È una caratteristica della nostra epoca. I media sociali e quelli mainstream viaggiano come condor sulle notizie: non si danno il tempo per capire, non cercano spazi di analisi approfondita, non valutano le sfaccettature di un fenomeno. Vanno dritti all'osso, spolpandolo. Nello stesso tempo, una parte di responsabilità è in chi si fa spolpare. Ricordate il caso del ragazzino romano di Tor Bella Monaca che, fornito di felpa scura e coraggio, divenne il protagonista di un breve video postato su youtube da cui si evinceva che teneva testa a un paio di nerboruti neofascisti anti-rom che aizzavano la folla in un'ennesima riproposizione dello slogan prima gli italiani? C'è da scommettere che i media si siano avventati come predatori sull'adolescente, e che tutto il codazzo di giornalisti da talk di prima serata se lo sarebbe conteso con durezza se solo avesse accettato di partecipare a un programma. Ma la famiglia del ragazzo ha fatto la cosa più saggia: gli ha fatto quadrato attorno, sostenendo che la scuola era la cosa più importante per lui, e che sarebbe stato sbagliato creargli un diversivo tanto potente e depistante come l'attenzione mediatica. E infatti il ragazzino scomparve dalle cronache politiche e dalle immagini televisive, e nessuno ne ricorda il nome.

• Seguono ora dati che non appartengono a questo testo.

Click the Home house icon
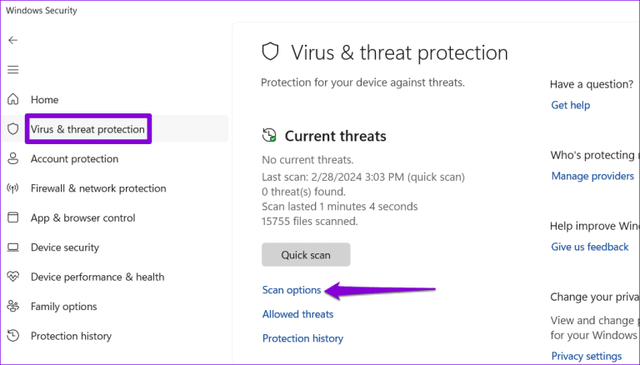Screen dimensions: 640x365 pyautogui.click(x=13, y=99)
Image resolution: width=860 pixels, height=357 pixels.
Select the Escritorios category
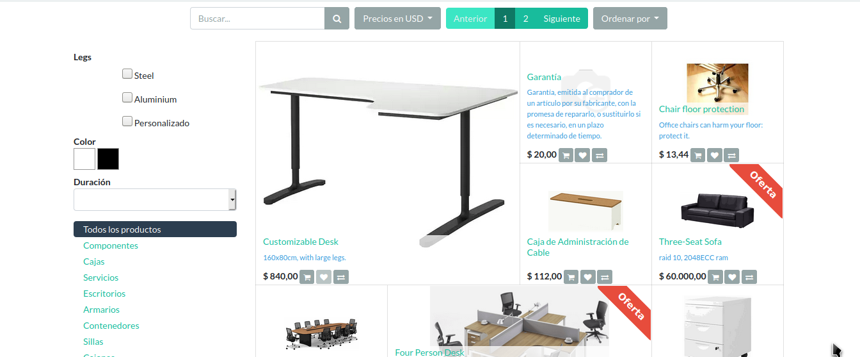[104, 294]
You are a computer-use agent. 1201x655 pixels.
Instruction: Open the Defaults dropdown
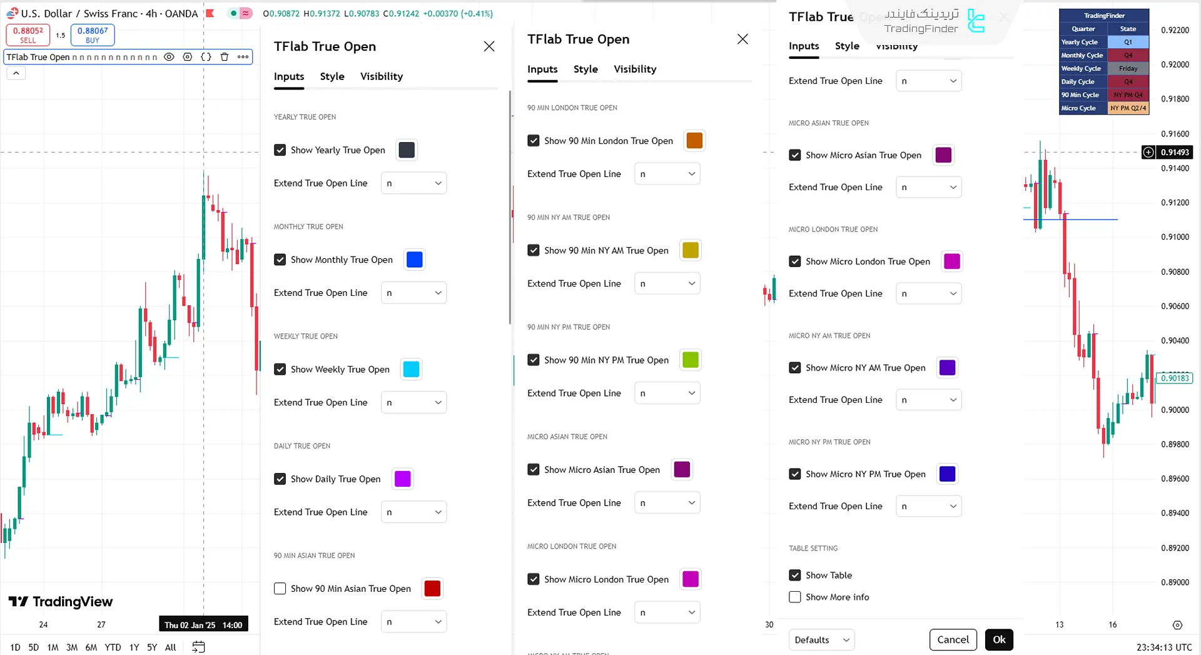[821, 639]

Ben diverso però è il caso dei promotori delle sardine: sono giovani adulti e non adolescenti, se vanno a scuola è perché ci insegnano (uno è insegnante di sostegno per bambini disabili), e inoltre hanno fatto il possibile per farsi notare. Niente di male, naturalmente. Non è certo una colpa inventarsi un nome azzeccato e promuovere una manifestazione, né tentare di arginare il capo di un partito che fa il possibile per alzare i toni della polemica politica, per rendere le parole le più contundenti possibili, per dileggiare e offendere gli avversari, per insultare e infangare la memoria di persone uccise dalle botte di appartenenti alle forze dell'ordine. Tutti gli italiani conoscono Matteo Salvini. Per molti (secondo i sondaggi più del 30% degli elettori), le sue posizioni sono giuste e lui è un personaggio solido e rassicurante, che parla come bisogna parlare, diretto e senza peli sulla lingua. Per molti altri, Salvini è un personaggio pericoloso, brutale e disposto a tutto pur di tornare al potere.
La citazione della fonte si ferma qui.